Позаимствована ли вторая часть метафоры у природы или искусства, Пруст тщательно готовит ее появление. Подобно тому как, приближаясь к зоне затопления, мы распознаем ее задолго до того, как увидим водную гладь, по иному звуку шагов в траве, по какой-то влажности в составе почвы, так же, задолго до первой фразы метафоры, Пруст тут и там рассеивает прилагательные, которые ее предвещают. Классический пример — тот вечер, когда Опера показалась ему подводным аквариумом:

«В других ложах бенуара… белые божества, обитатели этих сумрачных жилищ, укрылись в тени стен и оставались невидимыми. Тем не менее, по мере того как шел спектакль, их смутно человеческие очертания лениво возникали одно за другим из глубин мрака, который они населяли, и, поднимаясь к свету, позволяли своим полунагим телам всплывать, пока не останавливались на вертикальной грани и поверхности светотени, где их блистающие лики появлялись из-за смешливого, пенного и легкого прибоя вееров из перьев, под их головными уборами из багрянца, оплетенного жемчугом, которые будто колыхались в волнах прилива; затем начинались кресла партера, обиталище смертных, навсегда отделенных от темного и прозрачного царства, которому тут и там служила гладкой, текучей границей поверхность ясных и отражающих свет очей водяных богине. Ибо откидные сиденья побережья, очертания чудищ партера рисовались в этих глазах, следуя одним лишь оптическим законам и в согласии с углом падения… Напротив, по сю сторону рубежа их владений, лучезарные дочери моря поминутно оборачивались с улыбкой к брадатым тритонам, повисшим в расселинах бездны, или к какому-нибудь водяному полубогу с полированной галькой вместо головы, на которую волна прилепила лоснистую водоросле, а на глаз круглую бляшку из горного хрусталя… Порой волна расступалась перед новой, запоздавшей нереидой, смеющейся и смущенной, которая расцветала, явившись из донной тени; затем, когда действо закончилось, и не надеясь более услышать мелодичные гулы земли, привлекшие их на поверхность, многочисленные сестры, нырнув все одновременно, исчезли во мгле. Но из всех этих пристанищ, на порог которых любопытных богинь привлекла легкая забота взглянуть па людские творения, не слишком приближаясь, самой знаменитой была глыба полутьмы, известная под названием бенуар принцессы Германтской…»

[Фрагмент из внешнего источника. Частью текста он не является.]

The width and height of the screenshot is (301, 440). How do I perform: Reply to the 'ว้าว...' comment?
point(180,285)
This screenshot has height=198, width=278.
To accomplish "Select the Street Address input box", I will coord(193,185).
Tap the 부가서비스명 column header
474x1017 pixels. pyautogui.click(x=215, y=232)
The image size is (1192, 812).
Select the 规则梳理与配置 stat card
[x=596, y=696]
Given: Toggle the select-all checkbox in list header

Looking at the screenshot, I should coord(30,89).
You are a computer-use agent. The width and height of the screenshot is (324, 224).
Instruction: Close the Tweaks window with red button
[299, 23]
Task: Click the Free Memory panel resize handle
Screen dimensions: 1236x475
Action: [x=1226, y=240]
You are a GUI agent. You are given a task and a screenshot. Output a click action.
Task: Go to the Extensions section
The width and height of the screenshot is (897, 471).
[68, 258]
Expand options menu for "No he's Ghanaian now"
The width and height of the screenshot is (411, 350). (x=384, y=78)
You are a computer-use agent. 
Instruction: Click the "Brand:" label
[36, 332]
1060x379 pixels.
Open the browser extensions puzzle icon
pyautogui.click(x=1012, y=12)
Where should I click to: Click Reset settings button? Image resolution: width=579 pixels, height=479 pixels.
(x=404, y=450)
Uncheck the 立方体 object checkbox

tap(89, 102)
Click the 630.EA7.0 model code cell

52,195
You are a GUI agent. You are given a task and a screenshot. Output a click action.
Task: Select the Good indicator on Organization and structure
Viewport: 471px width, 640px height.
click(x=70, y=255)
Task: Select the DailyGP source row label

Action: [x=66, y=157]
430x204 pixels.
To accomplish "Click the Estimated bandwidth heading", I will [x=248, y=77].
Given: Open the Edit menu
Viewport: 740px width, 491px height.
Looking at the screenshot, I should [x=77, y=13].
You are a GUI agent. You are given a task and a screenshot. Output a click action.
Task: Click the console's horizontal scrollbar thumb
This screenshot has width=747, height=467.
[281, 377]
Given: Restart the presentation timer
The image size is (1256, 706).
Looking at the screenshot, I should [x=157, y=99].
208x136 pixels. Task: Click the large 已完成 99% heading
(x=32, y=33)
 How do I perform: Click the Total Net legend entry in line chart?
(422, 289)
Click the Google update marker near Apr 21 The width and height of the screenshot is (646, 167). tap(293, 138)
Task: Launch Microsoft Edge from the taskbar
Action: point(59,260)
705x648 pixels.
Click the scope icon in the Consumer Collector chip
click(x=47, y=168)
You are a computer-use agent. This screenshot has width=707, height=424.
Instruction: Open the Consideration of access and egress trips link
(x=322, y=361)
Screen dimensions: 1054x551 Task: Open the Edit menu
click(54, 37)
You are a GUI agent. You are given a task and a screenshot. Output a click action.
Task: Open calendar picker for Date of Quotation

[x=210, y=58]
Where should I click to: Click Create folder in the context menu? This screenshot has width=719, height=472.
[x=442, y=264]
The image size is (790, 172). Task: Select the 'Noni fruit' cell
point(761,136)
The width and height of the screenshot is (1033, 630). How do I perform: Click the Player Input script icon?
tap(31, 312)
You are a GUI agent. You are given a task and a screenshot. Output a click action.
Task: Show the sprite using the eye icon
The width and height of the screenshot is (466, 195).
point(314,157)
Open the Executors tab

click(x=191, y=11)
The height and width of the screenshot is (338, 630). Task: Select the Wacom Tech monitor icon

Есть в этих изысках стиля и сплетениях строф, законченных часто одним штрихом, некая вычурность, но она необходима, чтобы удалось магическое священнодействие поэта. Метафора занимает в этой церемонии снятия покровов место, отводимое в религиозных обрядах священным сосудам. Реалии, к которым привязана душа верующего, это реалии духовные, но, поскольку человек одновременно и душа, и тело, он нуждается в материальных символах, чтобы установить связь между собой и невыразимым. Таинственное искусство Пруста, как в свое время показал Арно Дандьё, извлекает немалую часть своего очарования из чувства-фетиша, используемого для того, чтобы оживить вечное воспоминание. «Духовная интуиция, являющаяся истоком его творчества, должна выражаться на языке материальных вещей».[164] Идея, как и Бог, чтобы дойти до человека, должна воплотиться.

Именно это предчувствовал в ту пору, когда зарождалось его призвание, ребенок, искавший во время своих прогулок по берегам Луары или по босским равнинам за теми деревьями, за теми пучками травы, за теми кружащимися колокольнями туманные и важные истины. Тогда он испытал ощущение, что вещи просили углубить сокрытую в них мысль, что они были мифическими видениями, хороводом колдуний или Норн.[165] Художник, становясь мастером, понимал, что ребенок был прав, что любая здравая мысль имеет свой корень в повседневной жизни, и что роль метафоры, «наиважнейшая» роль, состоит в том, чтобы дать Духу свои силы, принуждая установить его связь с Землей, своей матерью.

Философия Пруста

Произведение искусства, такое, каким его представляет себе Пруст, руководствуется метафизической потребностью.

Альбер Беген

Некоторые скажут: «Как? Это и есть итог необъятного поиска? Печенье, размоченное в липовом цвете, накрахмаленная салфетка, два неровных камня мостовой, несколько мгновений эстетического экстаза — вот счастье, предложенное человеку после стольких надежд, внушенных любовью, честолюбием, разумом? Как согласиться с тем, что человеческая жизнь не имеет другой цели, кроме как извлечь сетями, вытянутыми со столь тяжким трудом из океана страданий, несколько красивых метафор?» Но эти возражения вовсе не так сильны, как кажутся. Они много теряют, если частные совпадения («мадленка», салфетка, мощеный двор) — это всего лишь чудесные, а стало быть, по определению, редкие мгновения, на которых основывается некая вера; они рушатся полностью, если на этих кратких моментах мистического восторга Пруст выстраивает свою философию.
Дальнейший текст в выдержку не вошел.